Pronovost is excited to share Molly with readers. “When a reader tells me that they wanted to defend Molly, then I think I’ve done my job well,” she says.
“What makes it different from other mysteries is that the mystery can only be solved through a real connection to the human heart,” Pronovost explains. “I love a good mystery, but for me, the challenge and the excitement of this book was trying to meld the world of the whodunit with a world of great tenderness.”
The biggest source of tenderness in The Maid is the relationship between the orphaned Molly and her Gran. Even though Molly’s grandmother dies of cancer before the action of the novel takes place, she remains the most significant person in her life.

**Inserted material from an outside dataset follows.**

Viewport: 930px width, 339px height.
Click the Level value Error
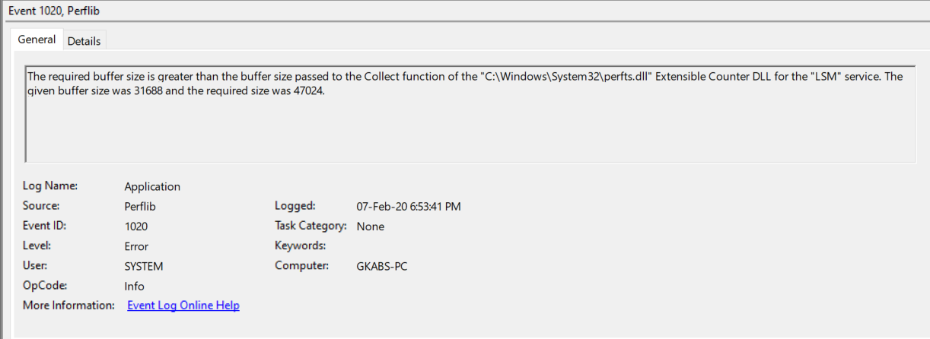pyautogui.click(x=136, y=246)
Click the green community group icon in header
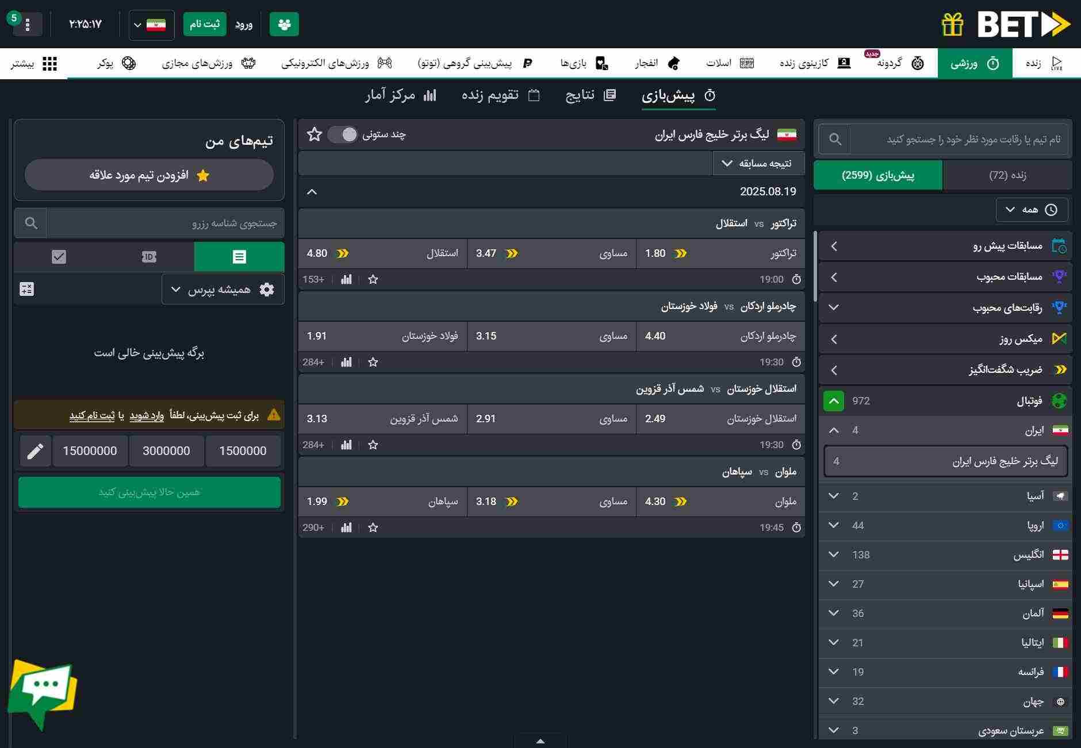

“I think all of those scenes about how they function together, how they help each other, and how they need each other to get through life in their worlds – those are the ones that, for me, have the most meaning,” says Pronovost. This meaning is further amplified by the parallels between Molly and Gran’s relationship and Pronovost’s relationships with the matriarchs in her own life.
“Both [my mother and my aunt] were obsessive cleaners. … It was as though cleaning their houses … was a way of cleaning their minds. So I tried to give some of those qualities to Molly,” she explains. Pronovost admits she finds doing laundry a bit tedious but loves making her bed.
“It’s something I enjoy when all the sheets, the bedspread, and pillows are right, and no doubt I have put that sensibility, now that I think about it, into Molly and the way she makes a bed,” Pronovost says with a laugh.